RECORDED INFORMATION:
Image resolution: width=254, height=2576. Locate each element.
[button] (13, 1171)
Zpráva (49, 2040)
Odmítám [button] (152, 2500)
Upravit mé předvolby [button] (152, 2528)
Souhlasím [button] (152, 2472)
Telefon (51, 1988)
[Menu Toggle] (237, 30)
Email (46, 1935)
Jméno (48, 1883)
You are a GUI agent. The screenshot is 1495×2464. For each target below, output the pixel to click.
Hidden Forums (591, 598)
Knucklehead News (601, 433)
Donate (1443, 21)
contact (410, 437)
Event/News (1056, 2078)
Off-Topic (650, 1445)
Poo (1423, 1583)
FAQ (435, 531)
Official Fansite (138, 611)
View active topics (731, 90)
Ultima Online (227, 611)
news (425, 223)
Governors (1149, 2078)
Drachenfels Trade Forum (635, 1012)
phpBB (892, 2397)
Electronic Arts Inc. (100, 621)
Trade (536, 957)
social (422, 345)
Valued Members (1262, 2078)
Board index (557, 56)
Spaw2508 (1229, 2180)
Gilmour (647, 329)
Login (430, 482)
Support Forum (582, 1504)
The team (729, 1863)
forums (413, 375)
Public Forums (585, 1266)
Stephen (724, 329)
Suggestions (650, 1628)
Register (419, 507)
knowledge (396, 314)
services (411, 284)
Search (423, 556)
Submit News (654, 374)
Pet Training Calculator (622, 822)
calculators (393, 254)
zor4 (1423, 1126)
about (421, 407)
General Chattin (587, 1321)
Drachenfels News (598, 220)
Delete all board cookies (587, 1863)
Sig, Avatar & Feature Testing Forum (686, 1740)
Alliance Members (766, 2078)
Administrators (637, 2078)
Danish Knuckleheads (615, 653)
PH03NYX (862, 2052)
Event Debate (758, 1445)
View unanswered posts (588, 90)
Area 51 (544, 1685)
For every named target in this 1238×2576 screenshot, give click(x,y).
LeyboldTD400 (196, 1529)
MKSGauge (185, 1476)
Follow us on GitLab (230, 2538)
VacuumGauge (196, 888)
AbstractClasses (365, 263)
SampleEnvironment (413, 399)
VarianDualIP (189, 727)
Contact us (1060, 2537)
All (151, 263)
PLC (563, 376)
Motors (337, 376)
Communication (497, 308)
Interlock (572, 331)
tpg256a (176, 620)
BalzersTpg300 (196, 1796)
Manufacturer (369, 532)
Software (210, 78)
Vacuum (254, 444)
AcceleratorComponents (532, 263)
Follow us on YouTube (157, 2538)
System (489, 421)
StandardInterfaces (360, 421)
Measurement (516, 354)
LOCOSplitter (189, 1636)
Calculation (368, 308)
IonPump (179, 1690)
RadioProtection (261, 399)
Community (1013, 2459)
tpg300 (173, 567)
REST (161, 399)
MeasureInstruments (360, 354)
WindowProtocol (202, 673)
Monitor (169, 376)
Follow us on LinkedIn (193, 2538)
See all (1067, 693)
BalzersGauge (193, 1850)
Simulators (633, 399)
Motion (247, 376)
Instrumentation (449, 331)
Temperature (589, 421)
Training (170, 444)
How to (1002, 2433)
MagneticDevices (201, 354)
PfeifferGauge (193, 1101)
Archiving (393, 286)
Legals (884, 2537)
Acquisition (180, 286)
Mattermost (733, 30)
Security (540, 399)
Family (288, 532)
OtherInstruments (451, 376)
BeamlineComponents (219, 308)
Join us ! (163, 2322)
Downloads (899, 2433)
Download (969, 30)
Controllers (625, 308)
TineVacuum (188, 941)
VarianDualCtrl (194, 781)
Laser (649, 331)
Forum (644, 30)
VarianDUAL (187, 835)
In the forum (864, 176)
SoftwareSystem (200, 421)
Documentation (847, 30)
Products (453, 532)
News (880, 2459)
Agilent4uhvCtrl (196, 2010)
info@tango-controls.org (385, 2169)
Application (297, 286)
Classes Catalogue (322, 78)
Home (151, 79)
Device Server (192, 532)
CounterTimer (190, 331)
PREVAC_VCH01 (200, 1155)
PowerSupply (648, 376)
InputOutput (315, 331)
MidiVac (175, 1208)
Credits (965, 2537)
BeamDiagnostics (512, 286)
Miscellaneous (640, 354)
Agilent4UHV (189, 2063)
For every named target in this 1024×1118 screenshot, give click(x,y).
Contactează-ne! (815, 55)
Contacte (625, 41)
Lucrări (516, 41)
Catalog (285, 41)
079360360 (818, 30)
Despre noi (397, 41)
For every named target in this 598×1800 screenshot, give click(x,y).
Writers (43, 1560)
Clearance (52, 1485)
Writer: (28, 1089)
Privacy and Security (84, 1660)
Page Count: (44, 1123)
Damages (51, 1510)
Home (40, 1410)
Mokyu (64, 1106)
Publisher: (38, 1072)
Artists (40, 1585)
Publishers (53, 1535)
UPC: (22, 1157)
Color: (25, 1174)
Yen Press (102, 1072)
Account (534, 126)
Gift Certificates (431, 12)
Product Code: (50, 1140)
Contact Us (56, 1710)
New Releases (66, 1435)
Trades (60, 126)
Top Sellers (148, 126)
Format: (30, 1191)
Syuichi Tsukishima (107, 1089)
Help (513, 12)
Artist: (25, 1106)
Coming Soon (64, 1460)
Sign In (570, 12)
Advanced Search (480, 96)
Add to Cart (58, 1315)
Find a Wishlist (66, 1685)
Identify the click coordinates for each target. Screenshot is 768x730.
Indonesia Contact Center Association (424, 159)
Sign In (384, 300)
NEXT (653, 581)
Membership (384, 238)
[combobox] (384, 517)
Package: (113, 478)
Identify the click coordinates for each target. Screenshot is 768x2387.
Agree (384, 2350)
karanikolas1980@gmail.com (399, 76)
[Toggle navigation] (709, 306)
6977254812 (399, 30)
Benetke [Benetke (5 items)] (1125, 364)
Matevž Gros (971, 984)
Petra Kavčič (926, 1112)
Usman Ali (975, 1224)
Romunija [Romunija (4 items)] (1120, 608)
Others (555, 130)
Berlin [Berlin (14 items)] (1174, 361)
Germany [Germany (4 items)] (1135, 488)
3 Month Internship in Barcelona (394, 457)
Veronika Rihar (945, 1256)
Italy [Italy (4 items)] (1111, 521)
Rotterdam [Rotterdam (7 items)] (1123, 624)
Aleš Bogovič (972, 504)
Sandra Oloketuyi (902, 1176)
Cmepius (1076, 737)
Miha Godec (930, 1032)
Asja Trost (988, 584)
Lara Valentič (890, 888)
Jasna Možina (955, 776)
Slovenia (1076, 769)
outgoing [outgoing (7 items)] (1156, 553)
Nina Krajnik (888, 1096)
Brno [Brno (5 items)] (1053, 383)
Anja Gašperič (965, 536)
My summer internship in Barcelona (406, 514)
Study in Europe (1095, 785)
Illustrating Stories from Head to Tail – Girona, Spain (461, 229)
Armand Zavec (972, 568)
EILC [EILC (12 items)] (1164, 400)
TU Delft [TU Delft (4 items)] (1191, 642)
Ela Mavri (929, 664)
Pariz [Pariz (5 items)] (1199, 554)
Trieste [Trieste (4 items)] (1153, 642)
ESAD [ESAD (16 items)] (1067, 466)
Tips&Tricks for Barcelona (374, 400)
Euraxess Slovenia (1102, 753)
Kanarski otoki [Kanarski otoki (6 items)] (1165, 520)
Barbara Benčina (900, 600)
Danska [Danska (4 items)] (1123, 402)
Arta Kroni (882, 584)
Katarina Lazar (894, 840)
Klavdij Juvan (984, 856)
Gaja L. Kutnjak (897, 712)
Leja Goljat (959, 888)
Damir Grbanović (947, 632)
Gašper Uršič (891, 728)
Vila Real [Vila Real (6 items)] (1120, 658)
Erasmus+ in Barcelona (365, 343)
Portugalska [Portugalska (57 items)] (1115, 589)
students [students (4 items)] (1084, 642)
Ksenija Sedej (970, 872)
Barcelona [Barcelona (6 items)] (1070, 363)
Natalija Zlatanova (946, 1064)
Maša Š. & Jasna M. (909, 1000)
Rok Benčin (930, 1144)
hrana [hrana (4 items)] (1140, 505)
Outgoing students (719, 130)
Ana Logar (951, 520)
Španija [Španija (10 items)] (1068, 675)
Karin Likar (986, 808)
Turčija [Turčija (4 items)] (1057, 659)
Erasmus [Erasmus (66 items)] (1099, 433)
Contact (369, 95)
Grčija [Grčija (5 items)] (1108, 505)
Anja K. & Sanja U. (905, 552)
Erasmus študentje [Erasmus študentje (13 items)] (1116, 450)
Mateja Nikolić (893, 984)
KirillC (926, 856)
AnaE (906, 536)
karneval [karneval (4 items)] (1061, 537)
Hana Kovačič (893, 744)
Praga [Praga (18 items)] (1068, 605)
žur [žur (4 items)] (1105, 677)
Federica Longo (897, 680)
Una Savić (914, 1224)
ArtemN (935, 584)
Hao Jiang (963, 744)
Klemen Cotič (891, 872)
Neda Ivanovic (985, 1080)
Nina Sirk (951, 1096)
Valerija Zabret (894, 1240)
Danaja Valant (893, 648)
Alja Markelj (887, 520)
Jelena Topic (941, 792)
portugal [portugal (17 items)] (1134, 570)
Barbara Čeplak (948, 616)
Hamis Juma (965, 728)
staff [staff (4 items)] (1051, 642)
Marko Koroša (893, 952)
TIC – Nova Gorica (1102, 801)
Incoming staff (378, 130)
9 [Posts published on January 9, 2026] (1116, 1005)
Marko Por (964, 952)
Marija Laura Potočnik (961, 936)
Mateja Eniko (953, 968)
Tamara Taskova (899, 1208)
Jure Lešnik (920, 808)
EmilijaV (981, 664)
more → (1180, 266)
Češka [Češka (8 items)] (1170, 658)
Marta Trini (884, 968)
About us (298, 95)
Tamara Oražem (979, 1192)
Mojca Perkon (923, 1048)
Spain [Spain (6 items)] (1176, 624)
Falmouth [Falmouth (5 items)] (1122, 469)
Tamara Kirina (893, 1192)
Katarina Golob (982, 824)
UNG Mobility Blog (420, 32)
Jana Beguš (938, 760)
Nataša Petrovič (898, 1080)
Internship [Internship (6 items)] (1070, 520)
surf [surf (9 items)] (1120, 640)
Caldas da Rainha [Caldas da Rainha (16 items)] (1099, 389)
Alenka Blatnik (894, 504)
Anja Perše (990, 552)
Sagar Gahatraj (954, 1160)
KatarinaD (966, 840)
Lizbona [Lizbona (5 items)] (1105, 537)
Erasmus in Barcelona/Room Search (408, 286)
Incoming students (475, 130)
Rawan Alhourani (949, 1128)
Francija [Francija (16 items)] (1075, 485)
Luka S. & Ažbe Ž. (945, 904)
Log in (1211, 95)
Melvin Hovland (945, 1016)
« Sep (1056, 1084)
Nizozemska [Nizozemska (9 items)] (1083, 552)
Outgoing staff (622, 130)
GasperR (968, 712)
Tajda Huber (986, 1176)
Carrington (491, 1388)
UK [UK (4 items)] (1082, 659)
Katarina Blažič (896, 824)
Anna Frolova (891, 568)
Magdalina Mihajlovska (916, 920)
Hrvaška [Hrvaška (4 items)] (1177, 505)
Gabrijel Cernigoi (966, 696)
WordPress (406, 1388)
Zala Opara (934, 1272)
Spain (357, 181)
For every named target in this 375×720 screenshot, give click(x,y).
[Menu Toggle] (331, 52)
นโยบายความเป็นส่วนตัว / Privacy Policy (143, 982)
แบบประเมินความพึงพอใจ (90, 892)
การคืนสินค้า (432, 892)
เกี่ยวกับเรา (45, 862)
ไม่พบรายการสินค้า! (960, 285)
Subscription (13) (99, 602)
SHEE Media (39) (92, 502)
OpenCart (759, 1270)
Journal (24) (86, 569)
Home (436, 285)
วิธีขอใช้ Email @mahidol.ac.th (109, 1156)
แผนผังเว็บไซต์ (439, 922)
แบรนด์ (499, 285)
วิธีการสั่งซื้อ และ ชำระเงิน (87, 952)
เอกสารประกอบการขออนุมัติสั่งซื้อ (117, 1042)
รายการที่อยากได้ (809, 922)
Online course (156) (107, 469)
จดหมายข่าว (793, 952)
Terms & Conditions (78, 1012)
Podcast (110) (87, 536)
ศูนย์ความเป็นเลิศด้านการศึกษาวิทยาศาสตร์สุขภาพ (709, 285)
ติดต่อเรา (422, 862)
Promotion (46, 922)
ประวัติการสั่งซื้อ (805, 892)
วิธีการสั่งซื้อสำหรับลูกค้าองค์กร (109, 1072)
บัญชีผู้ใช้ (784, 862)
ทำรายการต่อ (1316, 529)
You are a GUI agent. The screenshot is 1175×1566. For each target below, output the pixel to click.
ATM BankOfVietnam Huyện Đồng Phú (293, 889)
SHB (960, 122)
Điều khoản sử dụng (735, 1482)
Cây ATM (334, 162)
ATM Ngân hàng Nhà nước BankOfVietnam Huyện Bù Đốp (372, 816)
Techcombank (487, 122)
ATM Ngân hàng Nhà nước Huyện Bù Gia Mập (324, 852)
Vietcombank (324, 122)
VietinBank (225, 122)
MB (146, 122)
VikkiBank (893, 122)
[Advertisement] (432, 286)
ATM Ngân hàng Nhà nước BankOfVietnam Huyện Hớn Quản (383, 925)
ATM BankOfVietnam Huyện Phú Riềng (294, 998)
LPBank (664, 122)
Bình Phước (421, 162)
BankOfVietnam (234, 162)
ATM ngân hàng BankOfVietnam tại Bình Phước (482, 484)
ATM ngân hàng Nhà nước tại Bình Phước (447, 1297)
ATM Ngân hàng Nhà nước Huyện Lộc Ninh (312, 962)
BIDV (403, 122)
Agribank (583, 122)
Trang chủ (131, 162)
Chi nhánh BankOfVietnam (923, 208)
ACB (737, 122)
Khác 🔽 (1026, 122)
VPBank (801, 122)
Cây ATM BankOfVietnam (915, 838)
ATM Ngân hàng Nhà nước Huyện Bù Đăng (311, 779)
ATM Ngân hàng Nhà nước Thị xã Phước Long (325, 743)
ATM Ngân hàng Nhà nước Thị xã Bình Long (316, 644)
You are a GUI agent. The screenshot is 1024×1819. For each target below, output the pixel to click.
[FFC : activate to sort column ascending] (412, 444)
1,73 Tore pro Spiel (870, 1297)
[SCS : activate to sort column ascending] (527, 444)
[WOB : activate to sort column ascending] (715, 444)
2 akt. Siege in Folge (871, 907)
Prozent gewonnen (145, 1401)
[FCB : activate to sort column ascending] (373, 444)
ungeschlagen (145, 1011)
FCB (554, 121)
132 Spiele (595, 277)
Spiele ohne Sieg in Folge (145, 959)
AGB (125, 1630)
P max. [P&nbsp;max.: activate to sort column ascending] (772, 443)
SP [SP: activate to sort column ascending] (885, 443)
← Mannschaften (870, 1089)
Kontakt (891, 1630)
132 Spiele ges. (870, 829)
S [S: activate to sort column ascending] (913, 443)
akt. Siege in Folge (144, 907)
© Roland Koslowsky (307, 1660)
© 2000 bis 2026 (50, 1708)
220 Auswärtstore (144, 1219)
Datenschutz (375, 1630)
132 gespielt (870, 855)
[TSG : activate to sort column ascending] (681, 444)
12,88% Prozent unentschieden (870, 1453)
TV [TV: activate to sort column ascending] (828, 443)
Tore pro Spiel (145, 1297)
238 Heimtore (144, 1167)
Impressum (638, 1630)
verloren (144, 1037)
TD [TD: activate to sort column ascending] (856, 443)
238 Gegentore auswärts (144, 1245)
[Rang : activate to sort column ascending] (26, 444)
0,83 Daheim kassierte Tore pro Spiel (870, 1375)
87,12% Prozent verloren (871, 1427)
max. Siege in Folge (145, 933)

SHORT EXERCISE:
Shift the coordinates in the records by adding 142 to every number in each answer pair. Rewrite in full each line from the line with "karanikolas1980@gmail.com (399, 76)" up to and including the line with "AnaE (906, 536)", and give no other lines.

COMPLETED EXERCISE:
karanikolas1980@gmail.com (541, 218)
[Toggle navigation] (851, 448)
6977254812 (541, 172)
Benetke [Benetke (5 items)] (1267, 506)
Matevž Gros (1113, 1126)
Petra Kavčič (1068, 1254)
Usman Ali (1117, 1366)
Romunija [Romunija (4 items)] (1262, 750)
Others (697, 272)
Berlin [Berlin (14 items)] (1316, 503)
Germany [Germany (4 items)] (1277, 630)
3 Month Internship in Barcelona (536, 599)
Veronika Rihar (1087, 1398)
Italy [Italy (4 items)] (1253, 663)
Rotterdam [Rotterdam (7 items)] (1265, 766)
Aleš Bogovič (1114, 646)
Sandra Oloketuyi (1044, 1318)
Cmepius (1218, 879)
Miha Godec (1072, 1174)
Asja Trost (1130, 726)
Lara Valentič (1032, 1030)
Jasna Možina (1097, 918)
Slovenia (1218, 911)
outgoing [outgoing (7 items)] (1298, 695)
Nina Krajnik (1030, 1238)
Brno [Brno (5 items)] (1195, 525)
Anja Gašperič (1107, 678)
My summer internship in Barcelona (548, 656)
Study in Europe (1237, 927)
Illustrating Stories from Head to Tail – Girona, Spain (603, 371)
Armand Zavec (1114, 710)
EILC [EILC (12 items)] (1306, 542)
TU Delft [TU Delft (4 items)] (1333, 784)
Ela Mavri (1071, 806)
Pariz [Pariz (5 items)] (1341, 696)
Trieste [Trieste (4 items)] (1295, 784)
ESAD [ESAD (16 items)] (1209, 608)
Tips&Tricks for Barcelona (516, 542)
Euraxess Slovenia (1244, 895)
Kanarski otoki [Kanarski otoki (6 items)] (1307, 662)
Barbara Benčina (1042, 742)
Danska [Danska (4 items)] (1265, 544)
Arta Kroni (1024, 726)
Katarina Lazar (1036, 982)
Klavdij Juvan (1126, 998)
Gaja L. Kutnjak (1039, 854)
Leja Goljat (1101, 1030)
Damir Grbanović (1089, 774)
Gašper Uršič (1033, 870)
Vila Real [Vila Real (6 items)] (1262, 800)
Erasmus+ in Barcelona (507, 485)
Portugalska [Portugalska (57 items)] (1257, 731)
students [students (4 items)] (1226, 784)
Ksenija Sedej (1112, 1014)
Barcelona [Barcelona (6 items)] (1212, 505)
Natalija Zlatanova (1088, 1206)
Maša Š. & Jasna M. (1051, 1142)
Rok Benčin (1072, 1286)
hrana [hrana (4 items)] (1282, 647)
Outgoing students (861, 272)
Ana Logar (1093, 662)
Španija [Španija (10 items)] (1210, 817)
Karin Likar (1128, 950)
Turčija [Turčija (4 items)] (1199, 801)
Erasmus [Erasmus (66 items)] (1241, 575)
Contact (511, 237)
Grčija [Grčija (5 items)] (1250, 647)
Anja K. & Sanja U. (1047, 694)
Erasmus študentje [Erasmus študentje (13 items)] (1258, 592)
Mateja Nikolić (1035, 1126)
KirillC (1068, 998)
AnaE (1048, 678)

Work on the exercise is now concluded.